• _WORK REQUIRED_
Scan the records below. Copy every line in which the word "Given" appears.

• _DATASET_
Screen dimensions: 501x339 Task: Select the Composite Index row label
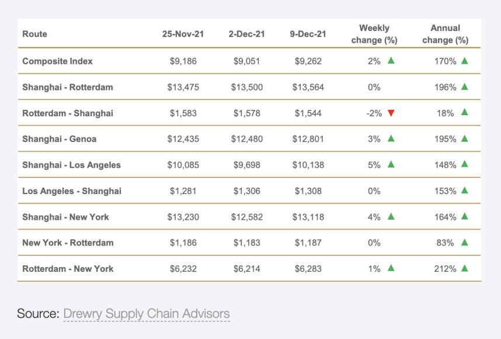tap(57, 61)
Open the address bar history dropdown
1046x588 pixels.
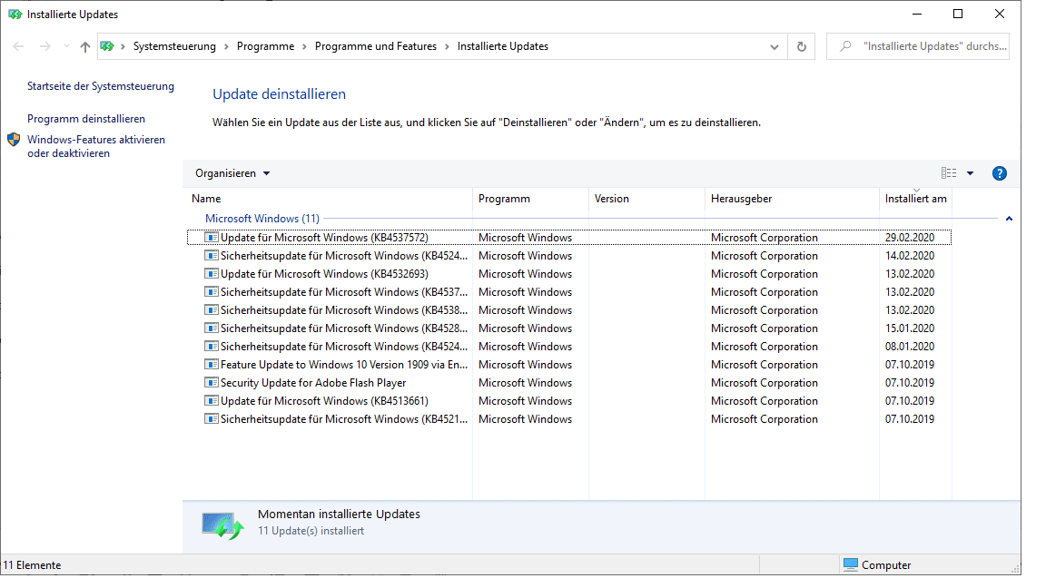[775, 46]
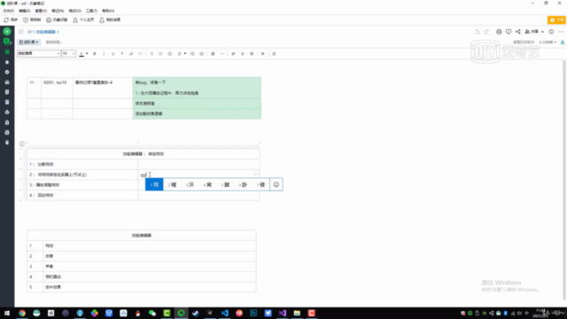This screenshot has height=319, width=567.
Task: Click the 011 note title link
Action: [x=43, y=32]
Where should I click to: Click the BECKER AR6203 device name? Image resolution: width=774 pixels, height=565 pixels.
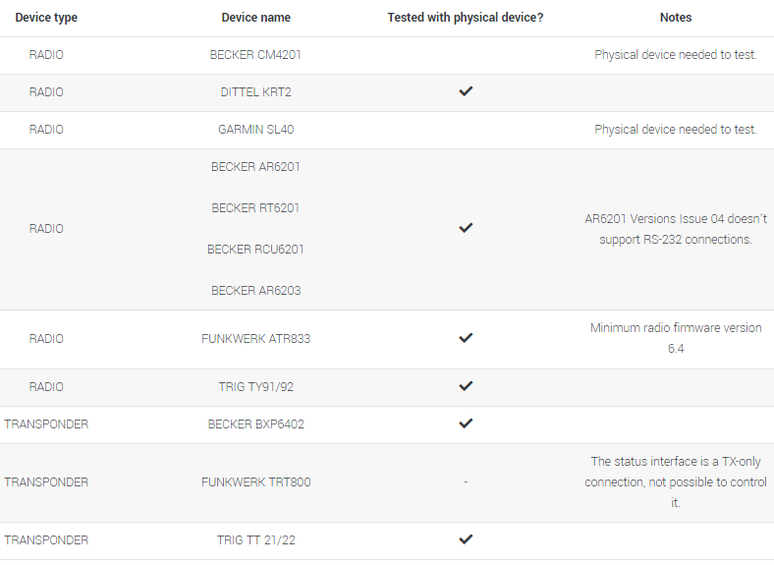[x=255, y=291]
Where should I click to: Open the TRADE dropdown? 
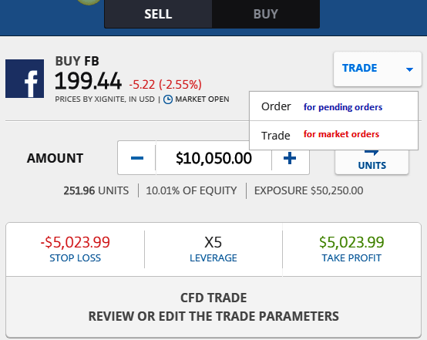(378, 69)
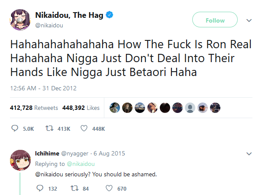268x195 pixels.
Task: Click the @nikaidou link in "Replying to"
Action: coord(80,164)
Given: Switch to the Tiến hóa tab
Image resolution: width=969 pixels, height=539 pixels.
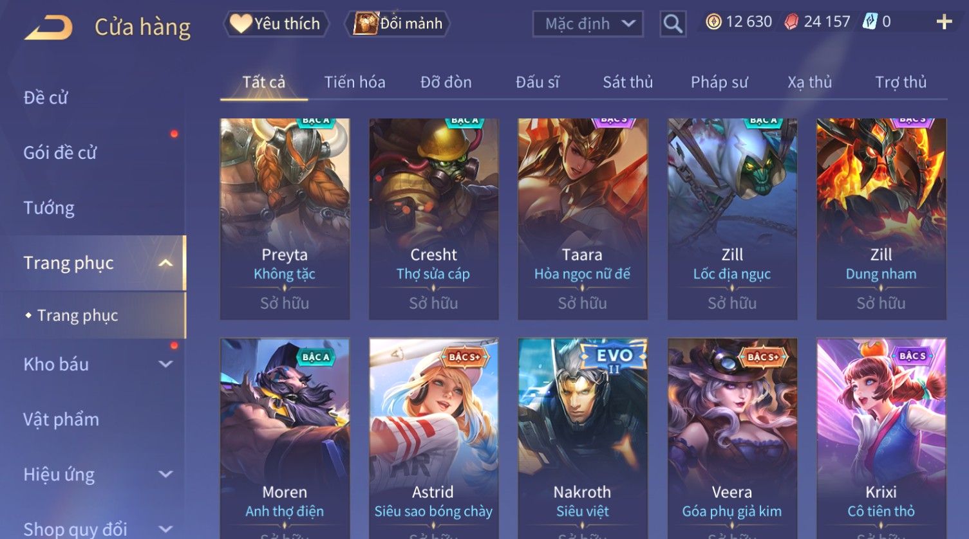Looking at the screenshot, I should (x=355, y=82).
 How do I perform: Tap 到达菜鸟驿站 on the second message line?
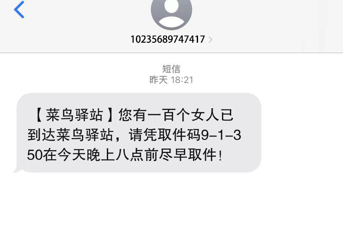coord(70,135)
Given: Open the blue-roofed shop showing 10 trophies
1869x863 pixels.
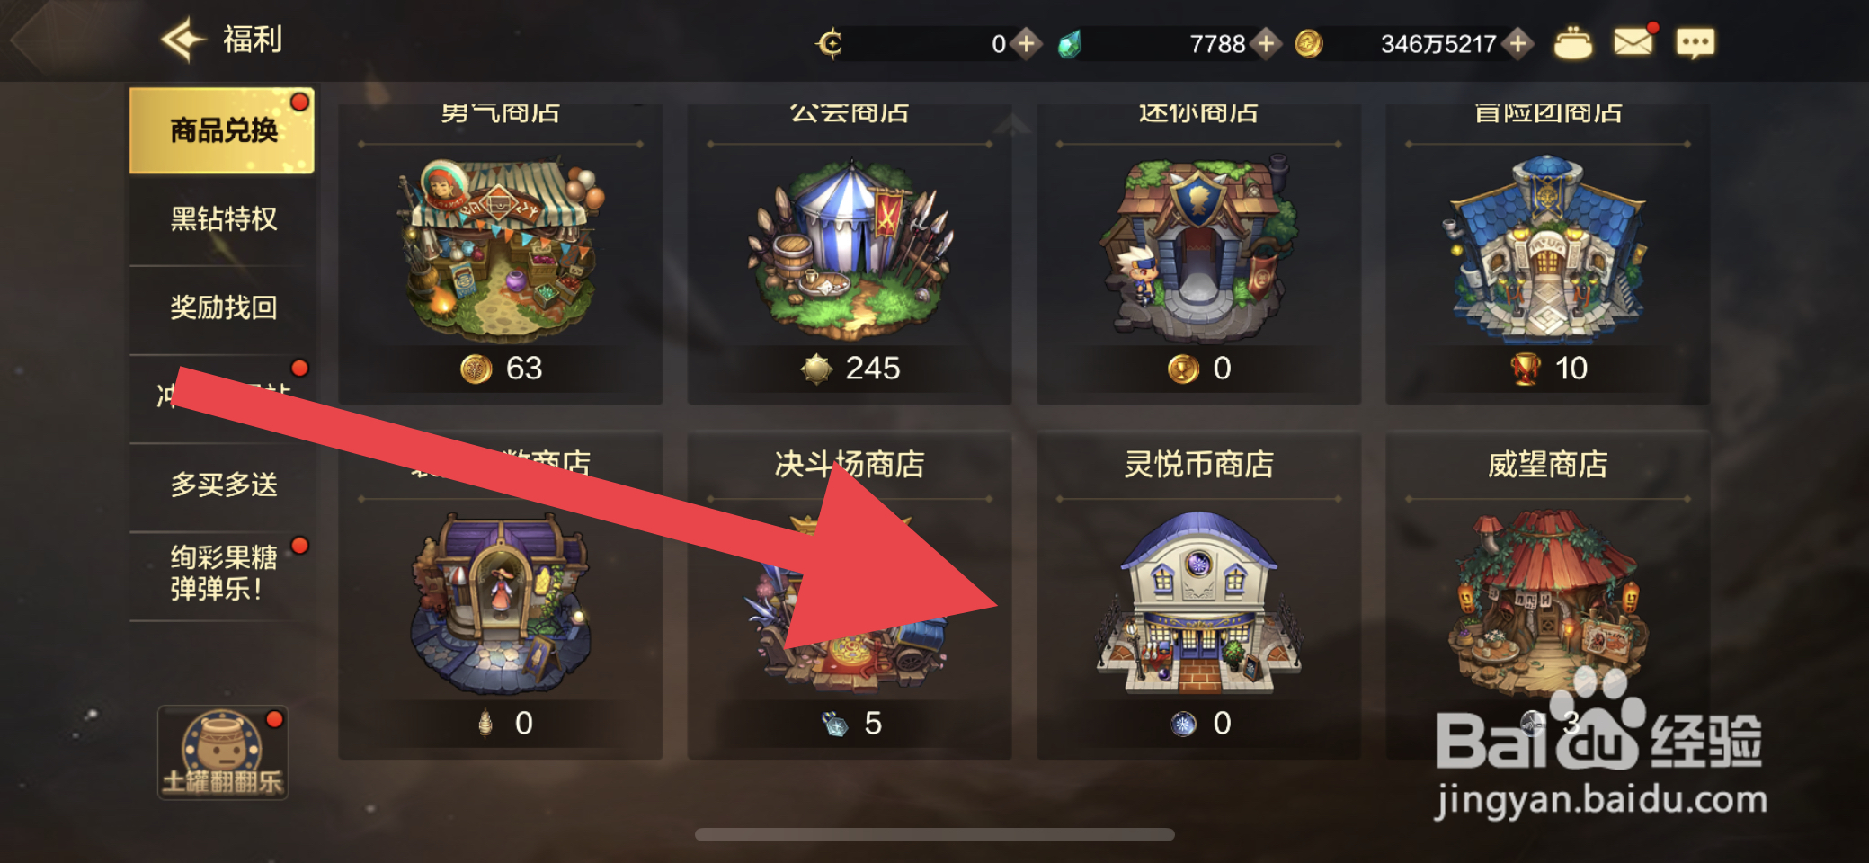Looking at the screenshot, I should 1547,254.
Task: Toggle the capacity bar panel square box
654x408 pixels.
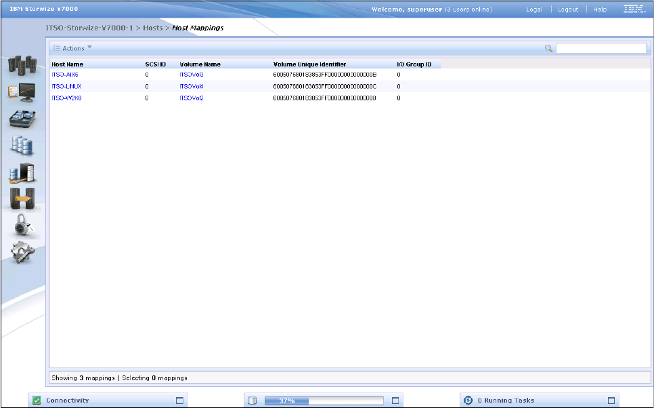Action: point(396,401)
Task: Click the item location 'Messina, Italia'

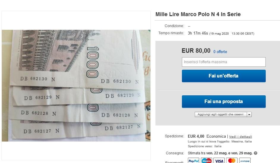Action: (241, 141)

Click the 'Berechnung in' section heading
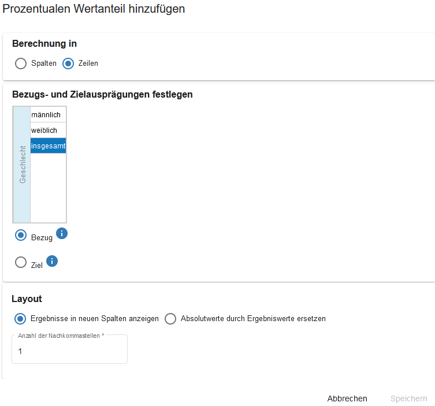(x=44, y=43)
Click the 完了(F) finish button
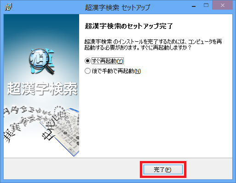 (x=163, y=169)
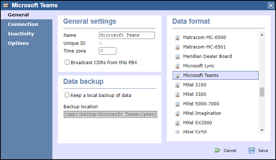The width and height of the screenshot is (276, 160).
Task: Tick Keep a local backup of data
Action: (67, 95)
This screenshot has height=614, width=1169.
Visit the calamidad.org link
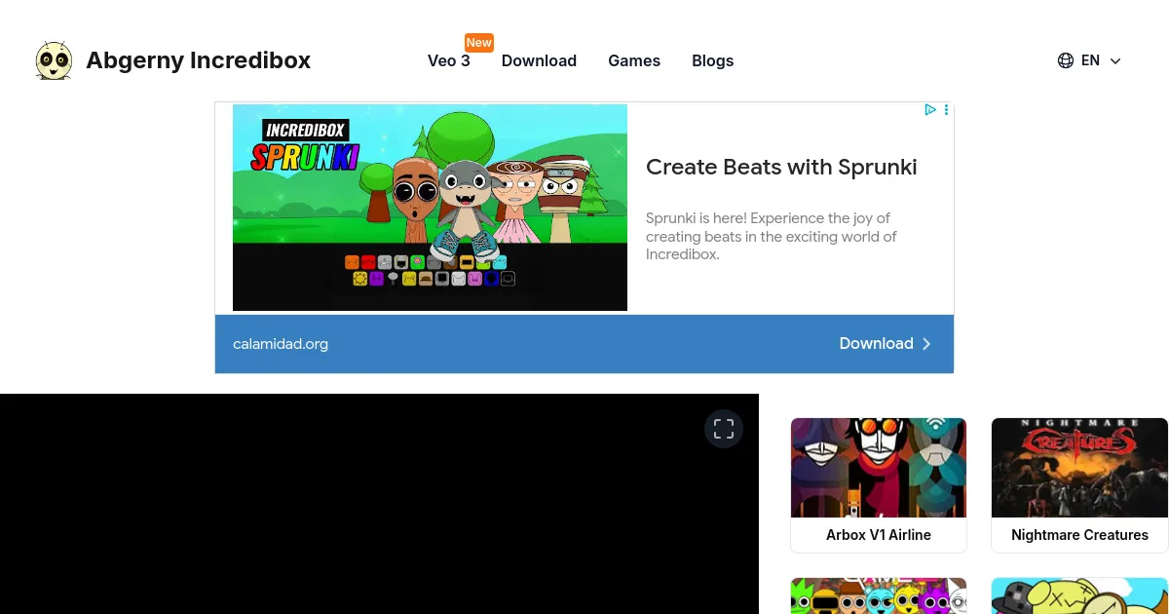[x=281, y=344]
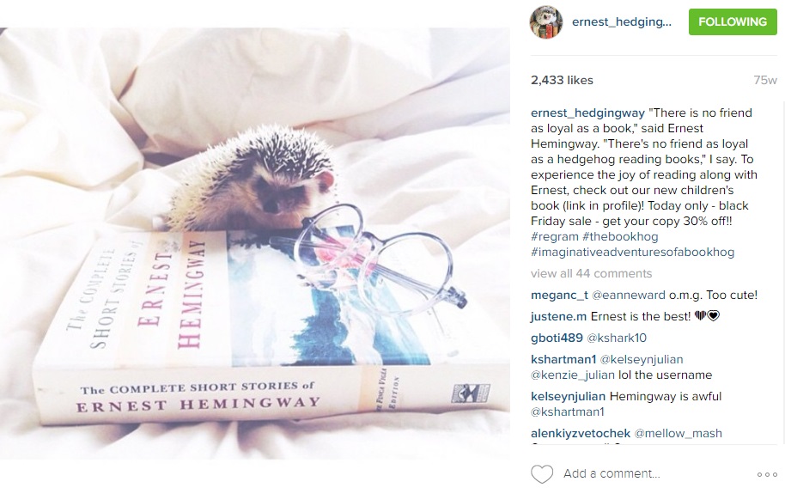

• _RESPONSE TO THIS TASK_
Given: Switch to the Tiến hóa tab
Given: Open the blue-roofed shop showing 10 trophies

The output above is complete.